• **What to do**
Would you give the entries below again in full, exactly as they stand?

========

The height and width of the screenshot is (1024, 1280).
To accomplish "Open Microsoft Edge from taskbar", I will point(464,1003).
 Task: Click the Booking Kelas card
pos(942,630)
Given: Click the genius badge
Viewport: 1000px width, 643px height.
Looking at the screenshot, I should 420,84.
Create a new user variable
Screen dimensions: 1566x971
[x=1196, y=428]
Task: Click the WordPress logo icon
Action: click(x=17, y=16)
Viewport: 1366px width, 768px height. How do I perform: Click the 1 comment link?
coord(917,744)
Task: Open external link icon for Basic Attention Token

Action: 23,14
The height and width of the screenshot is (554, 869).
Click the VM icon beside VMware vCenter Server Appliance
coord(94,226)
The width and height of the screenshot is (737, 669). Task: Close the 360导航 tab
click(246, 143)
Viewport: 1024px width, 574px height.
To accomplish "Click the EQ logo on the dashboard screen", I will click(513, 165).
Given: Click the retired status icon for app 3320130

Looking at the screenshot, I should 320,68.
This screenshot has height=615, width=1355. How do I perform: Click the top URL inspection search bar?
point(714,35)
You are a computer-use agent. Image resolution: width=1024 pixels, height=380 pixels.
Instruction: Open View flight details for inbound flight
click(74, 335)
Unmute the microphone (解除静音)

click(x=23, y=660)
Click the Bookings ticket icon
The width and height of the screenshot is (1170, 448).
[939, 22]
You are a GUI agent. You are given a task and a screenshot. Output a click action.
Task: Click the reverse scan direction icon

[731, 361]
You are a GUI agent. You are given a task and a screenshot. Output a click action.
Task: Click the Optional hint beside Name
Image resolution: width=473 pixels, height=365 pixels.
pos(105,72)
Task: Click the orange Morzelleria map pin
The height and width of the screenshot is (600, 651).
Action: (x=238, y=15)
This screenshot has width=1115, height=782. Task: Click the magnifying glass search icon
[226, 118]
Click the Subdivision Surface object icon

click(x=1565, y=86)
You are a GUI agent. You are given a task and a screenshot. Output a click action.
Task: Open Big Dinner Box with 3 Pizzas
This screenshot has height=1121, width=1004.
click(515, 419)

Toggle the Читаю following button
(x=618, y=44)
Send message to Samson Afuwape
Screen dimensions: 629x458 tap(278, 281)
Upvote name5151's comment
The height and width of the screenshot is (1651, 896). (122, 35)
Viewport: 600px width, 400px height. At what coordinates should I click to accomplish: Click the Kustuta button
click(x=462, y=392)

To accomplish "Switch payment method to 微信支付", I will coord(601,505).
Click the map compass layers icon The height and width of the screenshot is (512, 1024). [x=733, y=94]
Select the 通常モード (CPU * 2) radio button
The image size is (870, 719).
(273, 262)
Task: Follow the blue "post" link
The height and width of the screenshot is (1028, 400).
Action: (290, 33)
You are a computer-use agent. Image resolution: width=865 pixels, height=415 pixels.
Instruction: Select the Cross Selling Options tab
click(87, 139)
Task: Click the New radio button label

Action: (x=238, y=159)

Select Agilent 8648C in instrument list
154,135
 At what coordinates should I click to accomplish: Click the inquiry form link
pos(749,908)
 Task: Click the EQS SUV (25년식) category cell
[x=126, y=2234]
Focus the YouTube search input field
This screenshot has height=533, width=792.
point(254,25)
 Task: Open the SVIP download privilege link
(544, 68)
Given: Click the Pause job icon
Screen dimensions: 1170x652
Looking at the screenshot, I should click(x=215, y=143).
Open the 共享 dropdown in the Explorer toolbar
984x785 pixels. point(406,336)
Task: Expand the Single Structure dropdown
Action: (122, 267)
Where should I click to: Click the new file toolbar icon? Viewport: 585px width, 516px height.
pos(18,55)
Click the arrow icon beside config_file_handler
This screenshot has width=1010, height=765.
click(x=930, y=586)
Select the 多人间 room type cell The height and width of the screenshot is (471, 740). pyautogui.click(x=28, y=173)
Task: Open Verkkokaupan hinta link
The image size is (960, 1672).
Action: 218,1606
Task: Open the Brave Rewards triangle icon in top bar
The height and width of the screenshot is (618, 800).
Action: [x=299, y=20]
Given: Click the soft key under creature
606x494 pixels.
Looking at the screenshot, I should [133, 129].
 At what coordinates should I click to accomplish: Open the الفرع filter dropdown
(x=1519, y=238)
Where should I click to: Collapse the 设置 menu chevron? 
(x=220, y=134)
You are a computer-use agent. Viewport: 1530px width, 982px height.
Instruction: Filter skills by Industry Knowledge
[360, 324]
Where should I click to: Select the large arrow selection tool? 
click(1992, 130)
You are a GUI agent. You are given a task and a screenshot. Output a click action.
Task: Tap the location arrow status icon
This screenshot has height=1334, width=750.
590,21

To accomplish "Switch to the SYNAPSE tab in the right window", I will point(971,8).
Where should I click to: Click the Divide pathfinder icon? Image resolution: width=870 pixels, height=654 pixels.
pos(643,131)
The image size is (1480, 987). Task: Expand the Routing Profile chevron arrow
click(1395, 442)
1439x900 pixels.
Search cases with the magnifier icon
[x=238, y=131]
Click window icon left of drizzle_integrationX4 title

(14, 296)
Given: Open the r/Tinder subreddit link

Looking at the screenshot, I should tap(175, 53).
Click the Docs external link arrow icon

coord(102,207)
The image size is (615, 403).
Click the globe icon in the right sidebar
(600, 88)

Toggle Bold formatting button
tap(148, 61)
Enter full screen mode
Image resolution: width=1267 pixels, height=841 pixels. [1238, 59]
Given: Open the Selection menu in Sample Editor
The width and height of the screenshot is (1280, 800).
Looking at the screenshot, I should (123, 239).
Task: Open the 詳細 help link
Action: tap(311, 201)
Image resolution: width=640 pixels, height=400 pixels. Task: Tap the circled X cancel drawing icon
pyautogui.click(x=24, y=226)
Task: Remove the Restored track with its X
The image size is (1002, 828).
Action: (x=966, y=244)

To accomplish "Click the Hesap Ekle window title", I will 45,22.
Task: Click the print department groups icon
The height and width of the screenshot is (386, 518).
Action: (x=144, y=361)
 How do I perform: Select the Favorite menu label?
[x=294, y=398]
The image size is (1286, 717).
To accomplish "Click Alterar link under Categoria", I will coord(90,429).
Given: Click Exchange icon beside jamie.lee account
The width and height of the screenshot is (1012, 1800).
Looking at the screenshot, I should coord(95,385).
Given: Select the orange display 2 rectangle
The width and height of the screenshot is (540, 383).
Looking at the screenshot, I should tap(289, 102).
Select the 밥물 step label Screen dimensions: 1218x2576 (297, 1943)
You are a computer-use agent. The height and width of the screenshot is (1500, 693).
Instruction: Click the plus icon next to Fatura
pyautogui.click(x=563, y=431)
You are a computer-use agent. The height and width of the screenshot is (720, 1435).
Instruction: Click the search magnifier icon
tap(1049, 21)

========

• **Response to this exercise**
The height and width of the screenshot is (1024, 1280).
To accomplish "Open Microsoft Edge from taskbar", I will point(464,1003).
 Task: Click the Booking Kelas card
pos(942,630)
Given: Click the genius badge
Viewport: 1000px width, 643px height.
Looking at the screenshot, I should 420,84.
Create a new user variable
Screen dimensions: 1566x971
[x=1196, y=428]
Task: Click the WordPress logo icon
Action: click(x=17, y=16)
Viewport: 1366px width, 768px height. How do I perform: Click the 1 comment link?
coord(917,744)
Task: Open external link icon for Basic Attention Token

Action: 23,14
The height and width of the screenshot is (554, 869).
Click the VM icon beside VMware vCenter Server Appliance
coord(94,226)
The width and height of the screenshot is (737, 669). Task: Close the 360导航 tab
click(246, 143)
Viewport: 1024px width, 574px height.
To accomplish "Click the EQ logo on the dashboard screen", I will click(513, 165).
Given: Click the retired status icon for app 3320130

Looking at the screenshot, I should 320,68.
This screenshot has height=615, width=1355. How do I perform: Click the top URL inspection search bar?
point(714,35)
You are a computer-use agent. Image resolution: width=1024 pixels, height=380 pixels.
Instruction: Open View flight details for inbound flight
click(74, 335)
Unmute the microphone (解除静音)

click(x=23, y=660)
Click the Bookings ticket icon
The width and height of the screenshot is (1170, 448).
[939, 22]
You are a GUI agent. You are given a task and a screenshot. Output a click action.
Task: Click the reverse scan direction icon

[731, 361]
You are a GUI agent. You are given a task and a screenshot. Output a click action.
Task: Click the Optional hint beside Name
Image resolution: width=473 pixels, height=365 pixels.
pos(105,72)
Task: Click the orange Morzelleria map pin
The height and width of the screenshot is (600, 651).
Action: (x=238, y=15)
This screenshot has width=1115, height=782. Task: Click the magnifying glass search icon
[226, 118]
Click the Subdivision Surface object icon

click(x=1565, y=86)
You are a GUI agent. You are given a task and a screenshot. Output a click action.
Task: Open Big Dinner Box with 3 Pizzas
This screenshot has height=1121, width=1004.
click(515, 419)

Toggle the Читаю following button
(x=618, y=44)
Send message to Samson Afuwape
Screen dimensions: 629x458 tap(278, 281)
Upvote name5151's comment
The height and width of the screenshot is (1651, 896). (122, 35)
Viewport: 600px width, 400px height. At what coordinates should I click to accomplish: Click the Kustuta button
click(x=462, y=392)

To accomplish "Switch payment method to 微信支付", I will coord(601,505).
Click the map compass layers icon The height and width of the screenshot is (512, 1024). [x=733, y=94]
Select the 通常モード (CPU * 2) radio button
The image size is (870, 719).
(273, 262)
Task: Follow the blue "post" link
The height and width of the screenshot is (1028, 400).
Action: (290, 33)
You are a computer-use agent. Image resolution: width=865 pixels, height=415 pixels.
Instruction: Select the Cross Selling Options tab
click(87, 139)
Task: Click the New radio button label

Action: (x=238, y=159)

Select Agilent 8648C in instrument list
154,135
 At what coordinates should I click to accomplish: Click the inquiry form link
pos(749,908)
 Task: Click the EQS SUV (25년식) category cell
[x=126, y=2234]
Focus the YouTube search input field
This screenshot has height=533, width=792.
point(254,25)
 Task: Open the SVIP download privilege link
(544, 68)
Given: Click the Pause job icon
Screen dimensions: 1170x652
Looking at the screenshot, I should click(x=215, y=143).
Open the 共享 dropdown in the Explorer toolbar
984x785 pixels. point(406,336)
Task: Expand the Single Structure dropdown
Action: (122, 267)
Where should I click to: Click the new file toolbar icon? Viewport: 585px width, 516px height.
pos(18,55)
Click the arrow icon beside config_file_handler
This screenshot has width=1010, height=765.
click(x=930, y=586)
Select the 多人间 room type cell The height and width of the screenshot is (471, 740). pyautogui.click(x=28, y=173)
Task: Open Verkkokaupan hinta link
The image size is (960, 1672).
Action: 218,1606
Task: Open the Brave Rewards triangle icon in top bar
The height and width of the screenshot is (618, 800).
Action: [x=299, y=20]
Given: Click the soft key under creature
606x494 pixels.
Looking at the screenshot, I should [133, 129].
 At what coordinates should I click to accomplish: Open the الفرع filter dropdown
(x=1519, y=238)
Where should I click to: Collapse the 设置 menu chevron? 
(x=220, y=134)
You are a computer-use agent. Viewport: 1530px width, 982px height.
Instruction: Filter skills by Industry Knowledge
[360, 324]
Where should I click to: Select the large arrow selection tool? 
click(1992, 130)
You are a GUI agent. You are given a task and a screenshot. Output a click action.
Task: Tap the location arrow status icon
This screenshot has height=1334, width=750.
590,21

To accomplish "Switch to the SYNAPSE tab in the right window", I will point(971,8).
Where should I click to: Click the Divide pathfinder icon? Image resolution: width=870 pixels, height=654 pixels.
pos(643,131)
The image size is (1480, 987). Task: Expand the Routing Profile chevron arrow
click(1395, 442)
1439x900 pixels.
Search cases with the magnifier icon
[x=238, y=131]
Click window icon left of drizzle_integrationX4 title

(14, 296)
Given: Open the r/Tinder subreddit link

Looking at the screenshot, I should tap(175, 53).
Click the Docs external link arrow icon

coord(102,207)
The image size is (615, 403).
Click the globe icon in the right sidebar
(600, 88)

Toggle Bold formatting button
tap(148, 61)
Enter full screen mode
Image resolution: width=1267 pixels, height=841 pixels. [1238, 59]
Given: Open the Selection menu in Sample Editor
The width and height of the screenshot is (1280, 800).
Looking at the screenshot, I should (123, 239).
Task: Open the 詳細 help link
Action: tap(311, 201)
Image resolution: width=640 pixels, height=400 pixels. Task: Tap the circled X cancel drawing icon
pyautogui.click(x=24, y=226)
Task: Remove the Restored track with its X
The image size is (1002, 828).
Action: (x=966, y=244)

To accomplish "Click the Hesap Ekle window title", I will 45,22.
Task: Click the print department groups icon
The height and width of the screenshot is (386, 518).
Action: (x=144, y=361)
 How do I perform: Select the Favorite menu label?
[x=294, y=398]
The image size is (1286, 717).
To accomplish "Click Alterar link under Categoria", I will coord(90,429).
Given: Click Exchange icon beside jamie.lee account
The width and height of the screenshot is (1012, 1800).
Looking at the screenshot, I should coord(95,385).
Given: Select the orange display 2 rectangle
The width and height of the screenshot is (540, 383).
Looking at the screenshot, I should tap(289, 102).
Select the 밥물 step label Screen dimensions: 1218x2576 (297, 1943)
You are a computer-use agent. The height and width of the screenshot is (1500, 693).
Instruction: Click the plus icon next to Fatura
pyautogui.click(x=563, y=431)
You are a computer-use agent. The height and width of the screenshot is (720, 1435).
Instruction: Click the search magnifier icon
tap(1049, 21)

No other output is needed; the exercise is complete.